RASSEMBLÉES À LOURDES
Un Rassemblement des " Familles spirituelles " a eu lieu les 20 et 21 octobre 2007 à Lourdes. Organisé par les deux Conférences de Supérieurs Majeurs de France, Conférence féminine et Conférence masculine, ce Rassemblement avait pour thème : " Les familles spirituelles : un nouveau visage d'Église ".
C'est là " une première " à laquelle ont participé environ 1500 personnes, religieuses, religieux et laïcs engagés. Ce Rassemblement a permis de souligner la diversité des cheminements et des modes d'alliance entre laïcs et consacrés, au gré des charismes de chaque institut. Ce fut aussi l'occasion d'approfondir les enjeux théologiques et ecclésiaux de cette nouvelle forme de vie en Église.
Comme l'a noté Jean-Paul II dans son exhortation apostolique Vita Consecrata (1996), " Il pourra résulter de ces nouvelles expériences de communion et de collaboration, le rayonnement d'une spiritualité qui porte à l'action au-delà des frontières de l'Institut ; ce dernier comptera ainsi sur de nouvelles forces pour assurer dans l'Église la continuité de certaines de ses activités caractéristiques. " Cela facilitera " une entente approfondie entre personnes consacrées et laïcs en vue de la mission... " (V.C. n° 55).
D'après La Croix
EN TUNISIE, UN THÉOLOGIEN CHRÉTIEN
des premiers siècles de l'Église mis à l'honneur
Un colloque international sur Tertullien a pu être organisé, courant décembre 2007 à Tunis, grâce à l'amitié entre deux hommes, un chrétien palestinien, Mgr Maroun Lahham, évêque de Tunis depuis le 8 septembre 2005, et un musulman tunisien, M. Mohamed Fantar, professeur d'histoire d'Antiquité chrétienne à l'Université de Tunis. Ce colloque a été pris en charge par la Chaire Ben Ali pour le Dialogue des civilisations et des religions et a rassemblé des spécialistes de diverses origines. Il faut dire que Tertullien (160-240), un Père de l'Eglise d'Occident, fait partie des gloires de la Tunisie, puisqu'il est originaire de Carthage où il naquit et mourut. Issu d'une famille berbère païenne, il se convertit au christianisme à la fin du 2ème s.
C'est à Mgr Lahham qu'est venu le rôle d'ouvrir le Colloque. Il a commencé par en situer l'esprit, en rappelant une phrase de son ami le P. Fantar :
" J'ai une admiration spéciale pour Tertullien ; pourquoi ne ferait-on pas quelque chose à ce sujet? " Et c'est ainsi, précise l'évêque, que le projet a pris corps : une initiative qui est enligne avec l'esprit d'ouverture qui caractérise notre pays. "

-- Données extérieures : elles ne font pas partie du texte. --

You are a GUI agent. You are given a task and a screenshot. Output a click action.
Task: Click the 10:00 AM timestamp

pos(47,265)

Il a ensuite repris quelques lignes d'une catéchèse récente du pape Benoît XVI qui parlait de Tertullien comme " d'un témoin de l'actualité éternelle de la foi, celui qui inaugure la littérature chrétienne en langue latine... L'originalité de sa pensée, liée à l'efficacité incisive de son langage, lui assure une position de relief dans la
littérature chrétienne antique. "
Information de Tunisie
Chez les Sœurs de la Charité de Québec
Depuis 1995, nos sœurs sont très fraternellement accueillies à Beauport dans la grande maison généralice des Sœurs de la Charité de Québec.

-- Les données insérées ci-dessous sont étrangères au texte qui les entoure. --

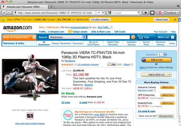The height and width of the screenshot is (126, 181).
Task: Open a new browser tab
Action: [51, 7]
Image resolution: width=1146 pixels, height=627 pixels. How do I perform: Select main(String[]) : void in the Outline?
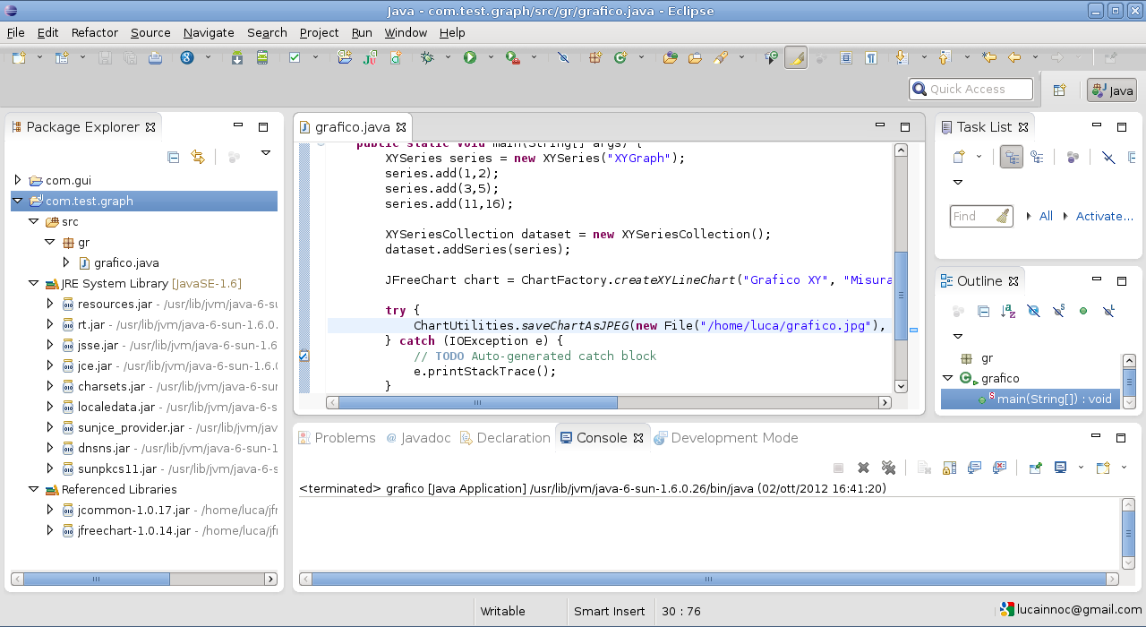point(1052,397)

Savez-vous que Sœurs de la Charité, souvent connues sous le nom des Sœurs Grises, ont été fondée en 1737 à Montréal, autour de Marguerite d'Youville, pour les services des pauvres et des femmes en détresse ? Au cours des années, leurs activités charitables se sont diversifiées, et les sœurs ont formé, au Canada et aux Etats-Unis, six congrégations indépendantes, qui se distinguent par le nom de leur ville d'origine : Montréal, St-Hyacinthe, Ottawa, Québec, Pembroke, Philadelphie. Dans le passé, ces divisions étaient dues au fait qu'on craignait que des fondations hors de Montréal ne deviennent trop lourdes pour la Maison-Mère, si elles lui restaient attachées.